- What is asked: Switch "resolution" to "dimensions" in the stretch from the line containing "This screenshot has height=432, width=489." through the end of the records, and write out only those lines again with nothing else altered and the pictures left out.
━━ Extracted data ━━
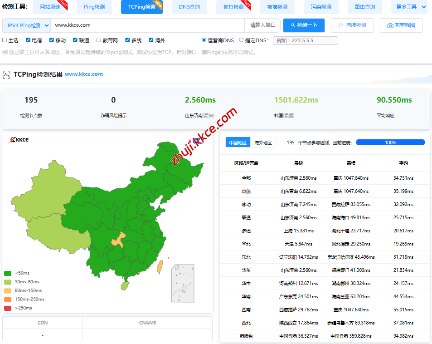Enable the 全选 checkbox
The height and width of the screenshot is (344, 432).
[x=5, y=40]
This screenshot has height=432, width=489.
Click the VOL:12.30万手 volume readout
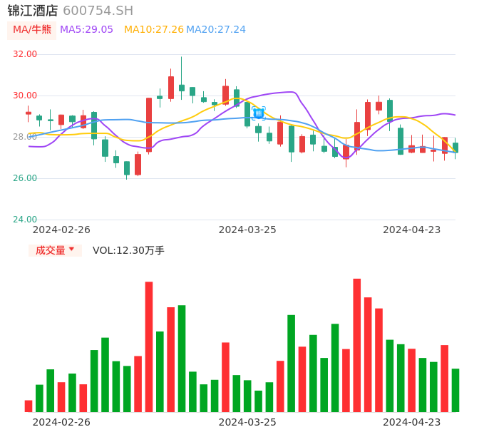128,250
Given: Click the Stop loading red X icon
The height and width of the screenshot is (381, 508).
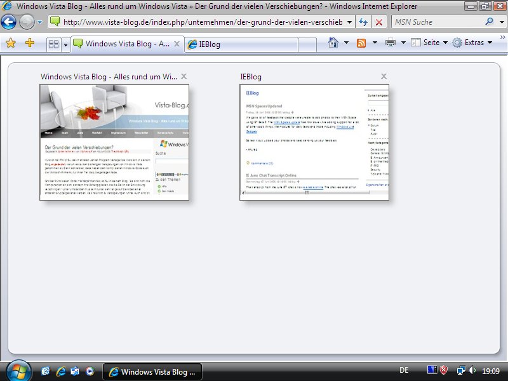Looking at the screenshot, I should click(379, 22).
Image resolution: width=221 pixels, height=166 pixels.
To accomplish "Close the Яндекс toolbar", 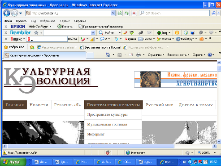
━━━
- Result of this exercise:
This screenshot has height=432, width=489.
Click the VOL:12.30万手 volume readout
128,250
Given: Click the Stop loading red X icon
The height and width of the screenshot is (381, 508).
Looking at the screenshot, I should click(379, 22).
Image dimensions: width=221 pixels, height=166 pixels.
To accomplish "Close the Яндекс toolbar", 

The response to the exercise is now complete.